Congress has done little to help national parks once it's created them. Yellowstone photo source via AP.

 

Tom Kenworthy, CAP’s western expert, in a Politico op-ed.

With summer approaching, it’s a good time to reflect on the value of our system of public lands — a heritage unmatched anywhere in the world and one that owes much of its strength to the 1906 enactment of the Antiquities Act.

Last week marked the 105th anniversary of this pioneering U.S. land conservation statute. Former Interior Secretary Bruce Babbitt marked the date with a speech Wednesday at the National Press Club urging the Obama administration to be more resolute in protecting public lands — which are again under attack.

A valuable place to start is to take a look back to before the bill passed. In 1897, more than a decade into a long campaign to make the Grand Canyon a national park, an Arizona newspaper, The Williams Sun, scorned the idea as a “fiendish and diabolical scheme” that would undermine the state’s economic future, which “depends exclusively upon the development of her mineral resources.”

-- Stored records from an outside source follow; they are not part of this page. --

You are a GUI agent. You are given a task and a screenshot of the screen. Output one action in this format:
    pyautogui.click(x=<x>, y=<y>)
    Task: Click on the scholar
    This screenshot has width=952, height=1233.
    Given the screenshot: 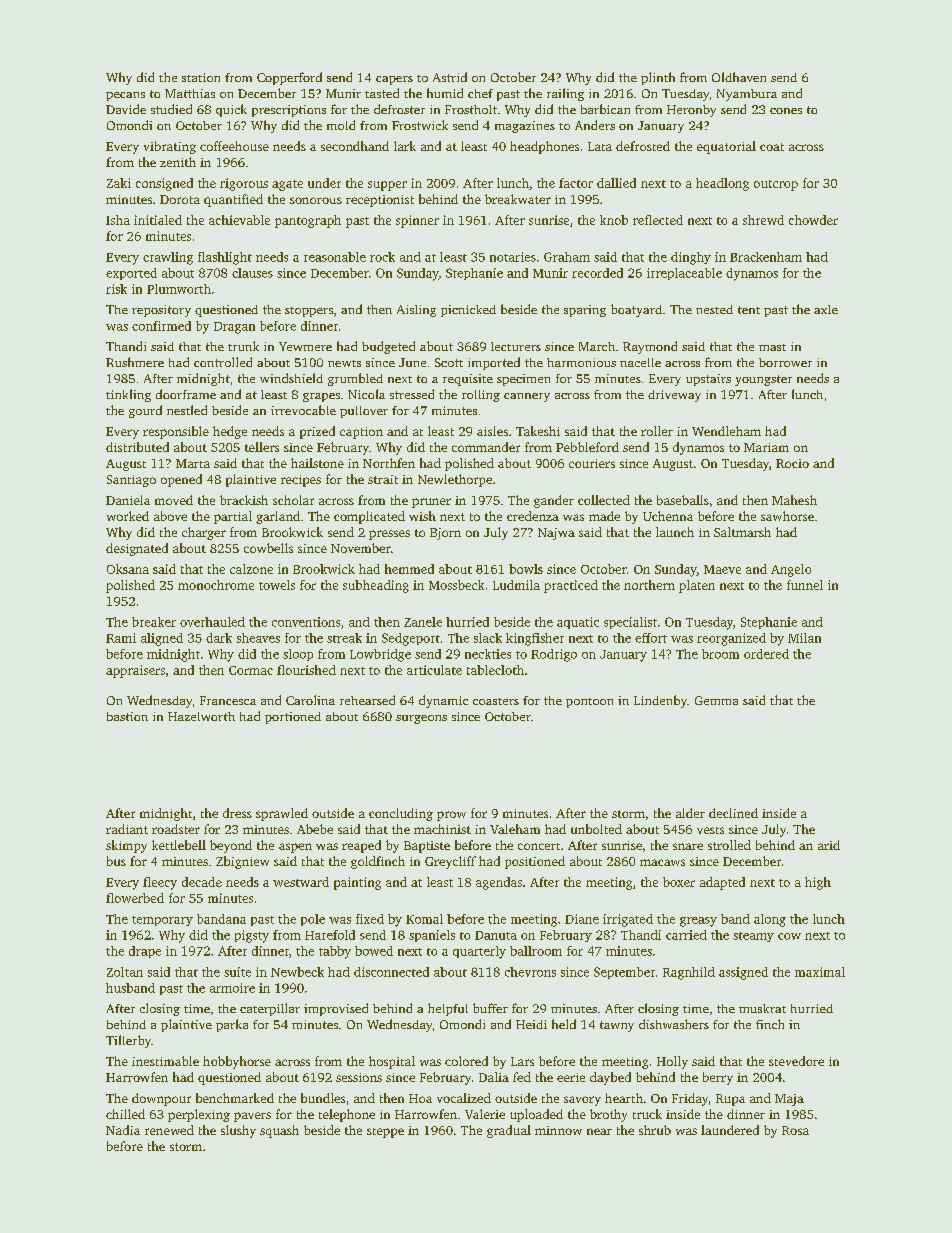 What is the action you would take?
    pyautogui.click(x=293, y=500)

Supporters of that national park proposal, the Sun declared, must have been “suckled by a cow and raised by an idiot.”

A century later, the “fiendish and diabolical scheme” generated $660 million a year in tourism spending in northern Arizona and supported about 12,000 jobs, according to a Northern Arizona University study. More recently, it took just a decade after the controversial 1996 designation of the Grand Staircase-Escalante National Monument in southern Utah for visitors to spend $20.6 million a year in surrounding counties and keep 430 Utah residents employed, according to Utah State University.

These history lessons come to mind courtesy of Rep. Denny Rehberg (R-Mont.). He’s the latest in a long line of Western demagogues who’ve tried to make a career out of opposing greater protections for federal lands and whipping up anti-Washington fervor with nonsensical talk of federal land grabs.